An 8x 10-Gb/s source-synchronous I/O system based on high-density silicon carrier interconnects

Abstract

A source synchronous I/O system based on high-density silicon carrier interconnects is introduced. Benefiting from the advantages of advanced silicon packaging technologies, the system uses 50 μm-pitch μC4s to reduce I/O cell size and fine-pitch interconnects on silicon carrier to achieve record-breaking interconnect density. An I/O architecture is introduced with link redundancy such that any link can be taken out of service for periodic recalibration without interrupting data transmission. A timing recovery system using two phase rotators shared across all bits in a receive bus is presented. To demonstrate these concepts, an I/O chipset using this architecture is fabricated in 45 nm SOI CMOS technology. It includes compact DFE-IIR equalization in the receiver, as well as a new all-CMOS phase rotator. The chipset is mounted to a silicon carrier tile via Pb-free SnAg μ C4 solder bumps.
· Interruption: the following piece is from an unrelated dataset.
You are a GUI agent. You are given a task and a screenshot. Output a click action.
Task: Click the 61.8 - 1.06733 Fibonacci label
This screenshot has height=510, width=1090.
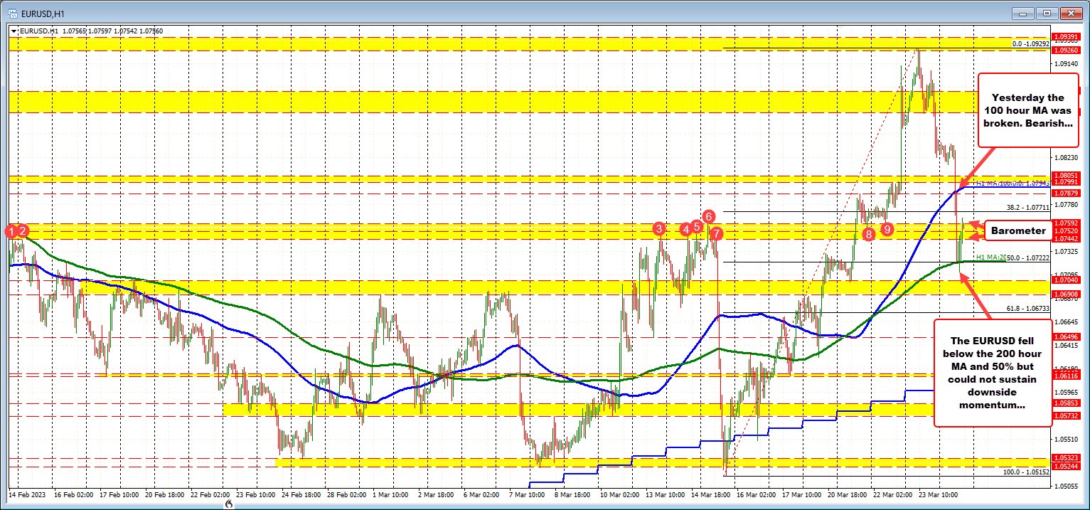coord(1027,309)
Chip-to-chip communication is achieved over ultra-dense interconnects with pitches of between 8 μm and 22 μm. 8 × 10-Gb/s data is received over distances up to 4 cm with a link energy efficiency of 5.3 pJ/bit from 1 V TX and RX power supplies. 8× 9-Gb/s data is recovered from a 6-cm link with 16.3 dB loss at 4.5 GHz with an efficiency of 6.1 pJ/bit. © 2012 IEEE.